Facebook owner Meta Platforms has been fined a record $1.3 billion by European Union (EU) regulators for violating privacy rules by sending user data to the United States. The fine, the largest ever privacy penalty imposed by the EU, highlights the increasing risks faced by companies that fail to comply with EU privacy regulations. The ruling also puts pressure on the US government to finalize a deal that would enable Meta and other multinational firms to continue transferring data to the US.
The European courts’ decision in 2020 to overturn a previous data-sharing agreement between the US and the EU has heightened regulatory scrutiny on tech companies in particular. The steep fine serves as a warning to companies across industries that rely on the free flow of data across the Atlantic. The previous record privacy penalty under the General Data Protection Regulation (GDPR) was €746 million against Amazon in Luxembourg for privacy violations related to its advertising business.

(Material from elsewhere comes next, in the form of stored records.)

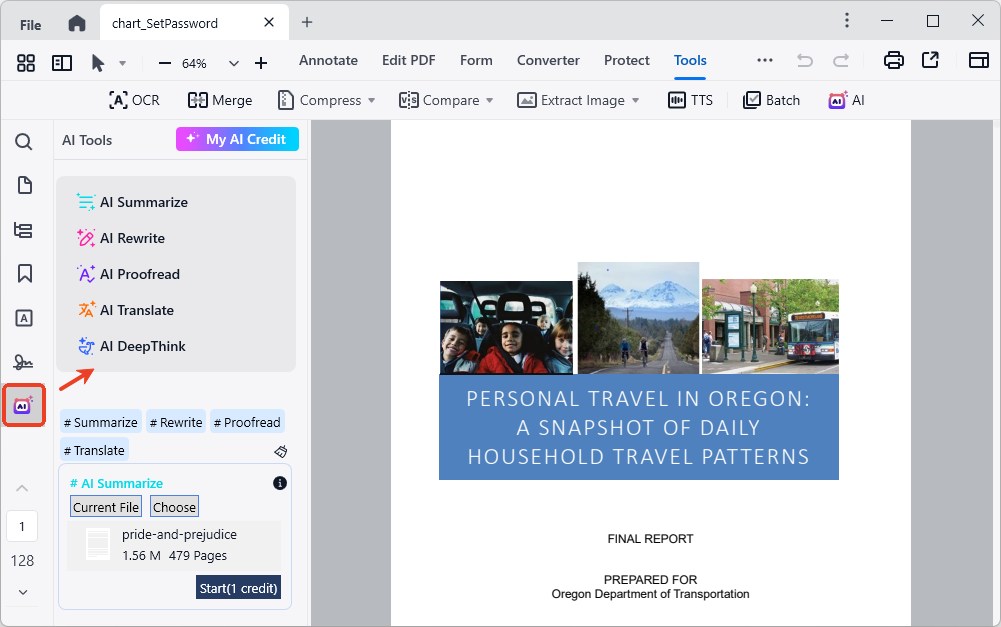1001x627 pixels.
Task: Open the search panel in sidebar
Action: (x=24, y=141)
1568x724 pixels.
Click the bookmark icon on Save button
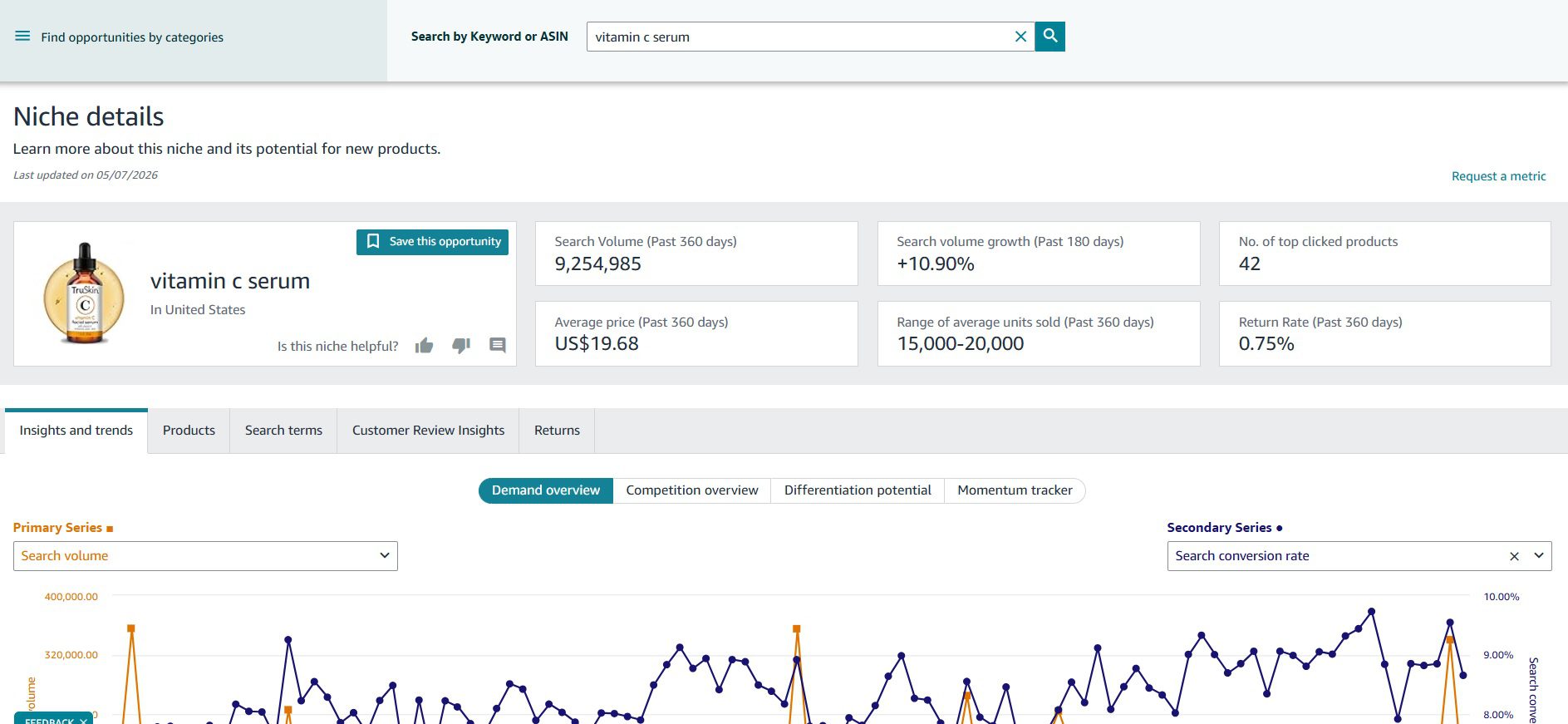pos(373,241)
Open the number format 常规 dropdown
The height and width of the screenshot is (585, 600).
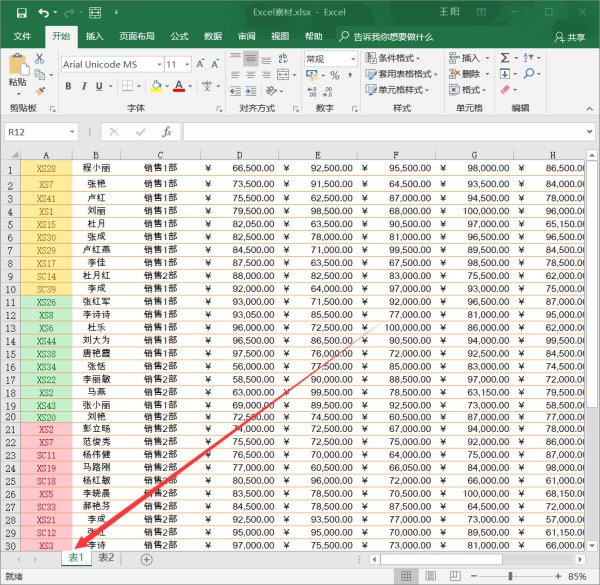351,59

The EU’s enforcement of the GDPR has become more stringent, with a focus on larger fines. The fine imposed on Meta represents a shift in the approach of EU privacy regulators, who now insist on significant penalties for serious infringements. The EU board responsible for the decision urged Ireland, which oversees GDPR enforcement for Meta, to issue a fine ranging from 20% to 100% of the maximum allowable penalty.
In addition to the fine, the EU decision requires Meta to cease sending information about Facebook’s European users to the US and delete data already transferred within about six months. Meta has expressed its intention to appeal the ruling and seek a delay in the suspension orders. The company argues that the decision sets a dangerous precedent for other firms engaged in data transfers between the EU and the US.
The ruling impacts not only Facebook but also other units of Meta, as well as numerous multinational companies that store or access European data from US servers. Failure to reach a US-EU data deal could lead to EU privacy investigations and the suspension of data flows to the US, affecting industries such as advertising, artificial intelligence, human resources, and cloud services.
Efforts are underway to establish a new data deal between the US and the EU that would ease restrictions on data transfers, provided the US addresses concerns related to surveillance and grants Europeans additional rights to appeal against it. While the deal has not yet been finalized, EU officials expect to complete their framework for data protection by the summer. Tech companies have urged both the US and Europe to implement and approve the deal to ensure the stability of data flows and protect citizens’ privacy.